• What to do:
Set down every entry again, exactly as it appears.
------------------------------------
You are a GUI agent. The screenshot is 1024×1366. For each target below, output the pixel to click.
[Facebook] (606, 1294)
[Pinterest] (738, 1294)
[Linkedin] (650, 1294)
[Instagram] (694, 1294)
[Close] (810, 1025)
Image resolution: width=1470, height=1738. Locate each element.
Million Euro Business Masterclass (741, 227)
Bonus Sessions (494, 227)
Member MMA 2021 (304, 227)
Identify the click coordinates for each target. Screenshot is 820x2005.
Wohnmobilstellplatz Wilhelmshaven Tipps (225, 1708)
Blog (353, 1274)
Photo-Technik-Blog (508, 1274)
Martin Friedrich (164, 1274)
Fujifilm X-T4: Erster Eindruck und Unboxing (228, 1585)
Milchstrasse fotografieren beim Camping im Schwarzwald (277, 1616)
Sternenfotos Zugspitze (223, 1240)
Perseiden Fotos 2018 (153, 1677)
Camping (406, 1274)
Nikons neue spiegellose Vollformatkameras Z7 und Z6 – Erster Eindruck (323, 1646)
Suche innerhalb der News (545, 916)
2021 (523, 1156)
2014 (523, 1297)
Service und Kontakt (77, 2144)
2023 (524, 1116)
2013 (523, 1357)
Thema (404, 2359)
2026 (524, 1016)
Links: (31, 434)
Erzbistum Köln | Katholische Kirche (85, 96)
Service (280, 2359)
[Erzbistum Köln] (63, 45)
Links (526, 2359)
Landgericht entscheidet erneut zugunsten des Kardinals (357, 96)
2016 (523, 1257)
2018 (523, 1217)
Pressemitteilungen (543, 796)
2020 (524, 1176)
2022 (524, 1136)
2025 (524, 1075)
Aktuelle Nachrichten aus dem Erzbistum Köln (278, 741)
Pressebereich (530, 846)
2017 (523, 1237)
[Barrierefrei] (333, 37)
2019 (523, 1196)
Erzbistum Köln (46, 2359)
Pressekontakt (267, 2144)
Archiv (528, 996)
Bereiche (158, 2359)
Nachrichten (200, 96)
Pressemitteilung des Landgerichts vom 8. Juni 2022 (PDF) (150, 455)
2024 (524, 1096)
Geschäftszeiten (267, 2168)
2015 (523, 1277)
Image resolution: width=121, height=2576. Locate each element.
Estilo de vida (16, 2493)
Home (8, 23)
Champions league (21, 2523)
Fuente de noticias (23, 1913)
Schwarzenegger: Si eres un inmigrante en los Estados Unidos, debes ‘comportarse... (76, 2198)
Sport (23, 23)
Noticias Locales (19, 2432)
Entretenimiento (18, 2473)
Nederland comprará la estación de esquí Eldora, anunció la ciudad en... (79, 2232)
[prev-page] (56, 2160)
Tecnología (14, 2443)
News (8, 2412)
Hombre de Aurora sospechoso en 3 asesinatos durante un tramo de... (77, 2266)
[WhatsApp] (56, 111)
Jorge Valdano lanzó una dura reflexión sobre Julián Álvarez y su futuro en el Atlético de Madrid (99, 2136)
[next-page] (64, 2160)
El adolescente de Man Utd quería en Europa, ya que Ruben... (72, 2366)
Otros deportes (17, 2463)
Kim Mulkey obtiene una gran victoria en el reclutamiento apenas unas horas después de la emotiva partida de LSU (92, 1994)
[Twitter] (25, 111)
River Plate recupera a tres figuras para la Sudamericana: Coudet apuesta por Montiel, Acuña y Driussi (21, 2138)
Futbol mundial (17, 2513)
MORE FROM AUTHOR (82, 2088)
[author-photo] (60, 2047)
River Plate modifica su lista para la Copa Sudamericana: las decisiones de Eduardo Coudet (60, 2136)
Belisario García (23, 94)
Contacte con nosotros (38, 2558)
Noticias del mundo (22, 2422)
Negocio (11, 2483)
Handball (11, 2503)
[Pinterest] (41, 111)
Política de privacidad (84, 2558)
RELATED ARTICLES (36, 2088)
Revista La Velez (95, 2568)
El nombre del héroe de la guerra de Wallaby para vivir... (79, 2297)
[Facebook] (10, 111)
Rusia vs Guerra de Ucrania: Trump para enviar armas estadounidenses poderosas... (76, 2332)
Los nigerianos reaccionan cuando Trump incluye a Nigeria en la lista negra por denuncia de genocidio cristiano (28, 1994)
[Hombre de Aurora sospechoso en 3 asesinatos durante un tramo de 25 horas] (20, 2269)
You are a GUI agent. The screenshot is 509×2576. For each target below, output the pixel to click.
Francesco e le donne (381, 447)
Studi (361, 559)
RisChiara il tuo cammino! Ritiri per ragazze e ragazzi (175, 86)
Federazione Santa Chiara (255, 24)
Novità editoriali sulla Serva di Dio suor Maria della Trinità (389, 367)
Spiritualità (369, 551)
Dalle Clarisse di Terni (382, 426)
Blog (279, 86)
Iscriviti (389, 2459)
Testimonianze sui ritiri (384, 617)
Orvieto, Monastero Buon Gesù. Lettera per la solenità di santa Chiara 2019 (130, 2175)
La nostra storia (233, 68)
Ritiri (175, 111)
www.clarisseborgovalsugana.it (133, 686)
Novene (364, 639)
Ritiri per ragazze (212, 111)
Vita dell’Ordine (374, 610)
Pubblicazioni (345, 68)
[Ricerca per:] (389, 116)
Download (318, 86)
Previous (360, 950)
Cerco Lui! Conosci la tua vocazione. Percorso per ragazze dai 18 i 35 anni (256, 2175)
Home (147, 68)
------------------------------------
• Written reply:
You are a GUI agent. The screenshot is 1024×1366. For each target below, output the pixel to click.
[Facebook] (606, 1294)
[Pinterest] (738, 1294)
[Linkedin] (650, 1294)
[Instagram] (694, 1294)
[Close] (810, 1025)
Image resolution: width=1470, height=1738. Locate each element.
Million Euro Business Masterclass (741, 227)
Bonus Sessions (494, 227)
Member MMA 2021 (304, 227)
Identify the click coordinates for each target. Screenshot is 820x2005.
Wohnmobilstellplatz Wilhelmshaven Tipps (225, 1708)
Blog (353, 1274)
Photo-Technik-Blog (508, 1274)
Martin Friedrich (164, 1274)
Fujifilm X-T4: Erster Eindruck und Unboxing (228, 1585)
Milchstrasse fotografieren beim Camping im Schwarzwald (277, 1616)
Sternenfotos Zugspitze (223, 1240)
Perseiden Fotos 2018 (153, 1677)
Camping (406, 1274)
Nikons neue spiegellose Vollformatkameras Z7 und Z6 – Erster Eindruck (323, 1646)
Suche innerhalb der News (545, 916)
2021 (523, 1156)
2014 (523, 1297)
Service und Kontakt (77, 2144)
2023 (524, 1116)
2013 (523, 1357)
Thema (404, 2359)
2026 (524, 1016)
Links: (31, 434)
Erzbistum Köln | Katholische Kirche (85, 96)
Service (280, 2359)
[Erzbistum Köln] (63, 45)
Links (526, 2359)
Landgericht entscheidet erneut zugunsten des Kardinals (357, 96)
2016 (523, 1257)
2018 (523, 1217)
Pressemitteilungen (543, 796)
2020 (524, 1176)
2022 (524, 1136)
2025 (524, 1075)
Aktuelle Nachrichten aus dem Erzbistum Köln (278, 741)
Pressebereich (530, 846)
2017 (523, 1237)
[Barrierefrei] (333, 37)
2019 (523, 1196)
Erzbistum Köln (46, 2359)
Pressekontakt (267, 2144)
Archiv (528, 996)
Bereiche (158, 2359)
Nachrichten (200, 96)
Pressemitteilung des Landgerichts vom 8. Juni 2022 (PDF) (150, 455)
2024 (524, 1096)
Geschäftszeiten (267, 2168)
2015 (523, 1277)
Image resolution: width=121, height=2576. Locate each element.
Estilo de vida (16, 2493)
Home (8, 23)
Champions league (21, 2523)
Fuente de noticias (23, 1913)
Schwarzenegger: Si eres un inmigrante en los Estados Unidos, debes ‘comportarse... (76, 2198)
Sport (23, 23)
Noticias Locales (19, 2432)
Entretenimiento (18, 2473)
Nederland comprará la estación de esquí Eldora, anunció la ciudad en... (79, 2232)
[prev-page] (56, 2160)
Tecnología (14, 2443)
News (8, 2412)
Hombre de Aurora sospechoso en 3 asesinatos durante un tramo de... (77, 2266)
[WhatsApp] (56, 111)
Jorge Valdano lanzó una dura reflexión sobre Julián Álvarez y su futuro en el Atlético de Madrid (99, 2136)
[next-page] (64, 2160)
El adolescente de Man Utd quería en Europa, ya que Ruben... (72, 2366)
Otros deportes (17, 2463)
Kim Mulkey obtiene una gran victoria en el reclutamiento apenas unas horas después de la emotiva partida de LSU (92, 1994)
[Twitter] (25, 111)
River Plate recupera a tres figuras para la Sudamericana: Coudet apuesta por Montiel, Acuña y Driussi (21, 2138)
Futbol mundial (17, 2513)
MORE FROM AUTHOR (82, 2088)
[author-photo] (60, 2047)
River Plate modifica su lista para la Copa Sudamericana: las decisiones de Eduardo Coudet (60, 2136)
Belisario García (23, 94)
Contacte con nosotros (38, 2558)
Noticias del mundo (22, 2422)
Negocio (11, 2483)
Handball (11, 2503)
[Pinterest] (41, 111)
Política de privacidad (84, 2558)
RELATED ARTICLES (36, 2088)
Revista La Velez (95, 2568)
El nombre del héroe de la guerra de Wallaby para vivir... (79, 2297)
[Facebook] (10, 111)
Rusia vs Guerra de Ucrania: Trump para enviar armas estadounidenses poderosas... (76, 2332)
Los nigerianos reaccionan cuando Trump incluye a Nigeria en la lista negra por denuncia de genocidio cristiano (28, 1994)
[Hombre de Aurora sospechoso en 3 asesinatos durante un tramo de 25 horas] (20, 2269)
You are a GUI agent. The screenshot is 509×2576. For each target below, output the pixel to click.
Francesco e le donne (381, 447)
Studi (361, 559)
RisChiara il tuo cammino! Ritiri per ragazze e ragazzi (175, 86)
Federazione Santa Chiara (255, 24)
Novità editoriali sulla Serva di Dio suor Maria della Trinità (389, 367)
Spiritualità (369, 551)
Dalle Clarisse di Terni (382, 426)
Blog (279, 86)
Iscriviti (389, 2459)
Testimonianze sui ritiri (384, 617)
Orvieto, Monastero Buon Gesù. Lettera per la solenità di santa Chiara 2019 (130, 2175)
La nostra storia (233, 68)
Ritiri (175, 111)
www.clarisseborgovalsugana.it (133, 686)
Novene (364, 639)
Ritiri per ragazze (212, 111)
Vita dell’Ordine (374, 610)
Pubblicazioni (345, 68)
[Ricerca per:] (389, 116)
Download (318, 86)
Previous (360, 950)
Cerco Lui! Conosci la tua vocazione. Percorso per ragazze dai 18 i 35 anni (256, 2175)
Home (147, 68)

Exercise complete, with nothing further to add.